Heimo Zobernig
Exposition
Heimo Zobernig
Passé : 1 avril → 25 mai 2023
Heimo Zobernig — Galerie Chantal Crousel Figure majeure de la scène artistique autrichienne de ces quarante dernières années, Heimo Zobernig pratique un art de la discrétion qui évolue et s’étend à travers une multitude de médiums et de formes qui en soulignent la perpétuelle capacité à se mouvoir. La galerie Chantal Crousel présente une exposition majeure de ses travaux depuis les années 1980.« Dessin, peinture, sculpture, objet, photographie, film, musique, architecture, mobilier, exposition, collaboration, pratique sociale, étude, enseignement et comment tout est lié de diverses manières. Un récit des débuts jusqu’à aujourd’hui. » C’est ainsi qu’Heimo Zobernig qualifie cette cinquième exposition à la Galerie Chantal Crousel, à sa manière, objective et laconique, et qui résume précisément ce dispositif complexe, libéré de toute organisation strictement rétrospective, fait de prélèvements, de saisies entre différents moments historiques, biographiques, entre les techniques, les choses et les formes. Cette exposition revient ainsi sur près de quarante années de la production de Heimo Zobernig, que l’on a souvent associée aux grands mouvements esthétiques contemporains (l’art conceptuel, minimal, l’abstraction géométrique…), mais qui s’attache ici à regarder les interrelations entre les œuvres et les récits, des embranchements, des opérations de transfert et de déplacement, en deçà des récits héroïques et des découpages théoriques. C’est aussi et avant tout un espace de réflexivité, où l’on peut voir ou revoir ce qui se joue depuis les années 1980, autour des premiers questionnements sur les notions de théâtralité, de display, d’autonomie. Où l’on perçoit comment Heimo Zobernig expérimente des formes intermédiaires, résolument ambiguës, évitant toujours de tenir une position extérieure, dominante, élaborant un travail qui mine de l’intérieur, avec autant d’humour que d’engagement, les définitions et les typologies.

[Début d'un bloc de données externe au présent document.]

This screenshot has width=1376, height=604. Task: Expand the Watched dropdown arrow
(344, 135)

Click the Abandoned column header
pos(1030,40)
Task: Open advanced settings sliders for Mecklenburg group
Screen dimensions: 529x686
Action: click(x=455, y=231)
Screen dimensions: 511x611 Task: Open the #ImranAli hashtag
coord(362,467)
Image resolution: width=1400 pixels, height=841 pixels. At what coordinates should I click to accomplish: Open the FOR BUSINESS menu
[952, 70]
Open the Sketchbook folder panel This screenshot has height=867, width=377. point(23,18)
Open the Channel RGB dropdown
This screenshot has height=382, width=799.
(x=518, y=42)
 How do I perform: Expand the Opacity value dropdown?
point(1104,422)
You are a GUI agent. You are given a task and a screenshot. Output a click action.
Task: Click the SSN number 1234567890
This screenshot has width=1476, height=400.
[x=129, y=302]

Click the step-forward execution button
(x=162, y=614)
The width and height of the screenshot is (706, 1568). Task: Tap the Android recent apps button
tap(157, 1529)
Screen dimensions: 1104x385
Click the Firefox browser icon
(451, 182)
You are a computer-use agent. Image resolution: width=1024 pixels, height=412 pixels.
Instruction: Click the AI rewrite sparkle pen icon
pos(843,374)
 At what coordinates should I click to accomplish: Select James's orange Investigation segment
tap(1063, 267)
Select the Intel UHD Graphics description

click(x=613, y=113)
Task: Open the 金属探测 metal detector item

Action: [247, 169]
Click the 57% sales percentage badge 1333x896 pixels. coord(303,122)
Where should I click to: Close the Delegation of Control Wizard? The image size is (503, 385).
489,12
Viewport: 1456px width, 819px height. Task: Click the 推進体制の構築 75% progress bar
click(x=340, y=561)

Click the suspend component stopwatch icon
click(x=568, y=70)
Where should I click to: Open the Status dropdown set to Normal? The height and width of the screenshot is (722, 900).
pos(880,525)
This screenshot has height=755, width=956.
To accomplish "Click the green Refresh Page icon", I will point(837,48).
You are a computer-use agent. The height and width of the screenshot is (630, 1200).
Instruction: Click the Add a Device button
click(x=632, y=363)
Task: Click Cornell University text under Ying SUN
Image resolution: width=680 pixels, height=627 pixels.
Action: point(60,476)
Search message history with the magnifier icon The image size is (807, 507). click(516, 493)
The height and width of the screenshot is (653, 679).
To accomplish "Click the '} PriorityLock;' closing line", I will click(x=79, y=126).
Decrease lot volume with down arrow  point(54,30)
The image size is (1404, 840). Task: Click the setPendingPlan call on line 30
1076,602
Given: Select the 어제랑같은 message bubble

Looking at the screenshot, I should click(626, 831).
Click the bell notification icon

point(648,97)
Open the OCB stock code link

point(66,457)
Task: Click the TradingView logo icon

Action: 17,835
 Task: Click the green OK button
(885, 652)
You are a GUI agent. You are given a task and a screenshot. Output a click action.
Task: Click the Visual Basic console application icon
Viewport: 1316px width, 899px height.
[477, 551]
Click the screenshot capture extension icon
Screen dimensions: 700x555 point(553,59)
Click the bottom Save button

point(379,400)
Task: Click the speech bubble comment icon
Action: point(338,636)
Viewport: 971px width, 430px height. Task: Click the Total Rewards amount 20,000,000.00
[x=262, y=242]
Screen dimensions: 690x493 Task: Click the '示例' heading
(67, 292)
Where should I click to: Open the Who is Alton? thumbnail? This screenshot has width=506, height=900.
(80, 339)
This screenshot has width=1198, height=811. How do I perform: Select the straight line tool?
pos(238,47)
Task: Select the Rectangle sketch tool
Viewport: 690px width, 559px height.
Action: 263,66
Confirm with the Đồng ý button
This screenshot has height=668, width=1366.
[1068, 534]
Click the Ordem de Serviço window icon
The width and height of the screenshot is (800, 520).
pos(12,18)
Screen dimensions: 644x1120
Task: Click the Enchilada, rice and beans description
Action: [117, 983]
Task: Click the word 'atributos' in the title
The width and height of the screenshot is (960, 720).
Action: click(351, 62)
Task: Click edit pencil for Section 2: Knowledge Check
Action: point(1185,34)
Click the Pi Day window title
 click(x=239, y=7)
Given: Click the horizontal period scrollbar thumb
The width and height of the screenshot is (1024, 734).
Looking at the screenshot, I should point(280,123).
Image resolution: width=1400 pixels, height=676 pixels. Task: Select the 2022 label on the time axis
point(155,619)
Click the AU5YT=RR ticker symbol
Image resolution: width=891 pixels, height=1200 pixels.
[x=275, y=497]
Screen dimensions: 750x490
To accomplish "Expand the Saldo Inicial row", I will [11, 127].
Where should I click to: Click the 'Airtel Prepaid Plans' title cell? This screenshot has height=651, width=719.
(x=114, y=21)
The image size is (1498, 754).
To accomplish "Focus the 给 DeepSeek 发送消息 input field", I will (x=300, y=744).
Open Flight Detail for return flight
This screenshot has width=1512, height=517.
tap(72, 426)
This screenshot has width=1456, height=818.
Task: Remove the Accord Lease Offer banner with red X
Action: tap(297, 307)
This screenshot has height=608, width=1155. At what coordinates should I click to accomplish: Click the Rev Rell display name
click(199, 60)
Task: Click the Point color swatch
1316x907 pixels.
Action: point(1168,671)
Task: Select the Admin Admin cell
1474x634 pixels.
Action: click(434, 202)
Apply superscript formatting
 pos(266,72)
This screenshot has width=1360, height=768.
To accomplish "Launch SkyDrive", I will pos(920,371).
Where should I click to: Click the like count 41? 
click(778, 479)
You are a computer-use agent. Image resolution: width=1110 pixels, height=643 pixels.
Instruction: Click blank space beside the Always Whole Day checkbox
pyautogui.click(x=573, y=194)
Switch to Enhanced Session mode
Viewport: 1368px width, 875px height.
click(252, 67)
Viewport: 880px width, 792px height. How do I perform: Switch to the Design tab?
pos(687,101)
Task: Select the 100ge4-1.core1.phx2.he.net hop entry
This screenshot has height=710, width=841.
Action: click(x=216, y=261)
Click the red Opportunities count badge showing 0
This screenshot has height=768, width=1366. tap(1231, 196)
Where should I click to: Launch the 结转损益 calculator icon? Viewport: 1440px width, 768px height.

Le choix de montrer deux séries d’œuvres sur papier réalisées successivement dans ce début des années 1980, composées de dessins à l’encre et gouache sur feuille A4 et de figures géométriques au pastel, indique ce moment de transition inaugurale entre la figuration et l’abstraction. Leur mise en perspective révèle des variations, l’évolution d’une recherche continue, souvent irrésolue, sur les problèmes que posent la représentation, les lignes, les couleurs, l’arrière-plan et les vides. Elle pose aussi la question récurrente dans l’œuvre de l’artiste, de la subjectivité de l’artiste, son corps, sa nudité, présente dans ses dessins de « jeunesse » comme dans les vidéos et performances qu’il réalise par la suite. Ces œuvres du début correspondent à quelques décisions radicales, comme celle de ne plus titrer les œuvres, potentiellement un moyen d’en finir avec les impasses de l’identification et de l’interprétation. À travers cet ensemble de dessins, il est également possible de reconnaître la relation spécifique avec les formes architecturales. L’exposition revient sur ce moment d’élaboration où l’artiste saisit l’importance de rendre visible les conditions et difficultés de production, la matérialité artisanale des couleurs, les défauts et faillites, avec tous ces effets de texture ou de la craquelure, comme autant de traces de fabrication, que l’on retrouve ensuite dans ses premières peintures. C’est toute l’ambivalence, le paradoxe passionnant de l’œuvre de Heimo Zobernig qui consiste à produire des formes inachevées, précaires, dans un ensemble de cadres plus ou moins autoritaires, régimentés par les systèmes de grilles modernistes. Il semble être l’unique auteur des obligations qu’il se donne, n’obéissant qu’à des règles personnelles, valables dans le cas d’une éthique provisoire, avec ce souci constant de la production, où la qualité de la réalisation, son imprécision, ont valeur de démonstration.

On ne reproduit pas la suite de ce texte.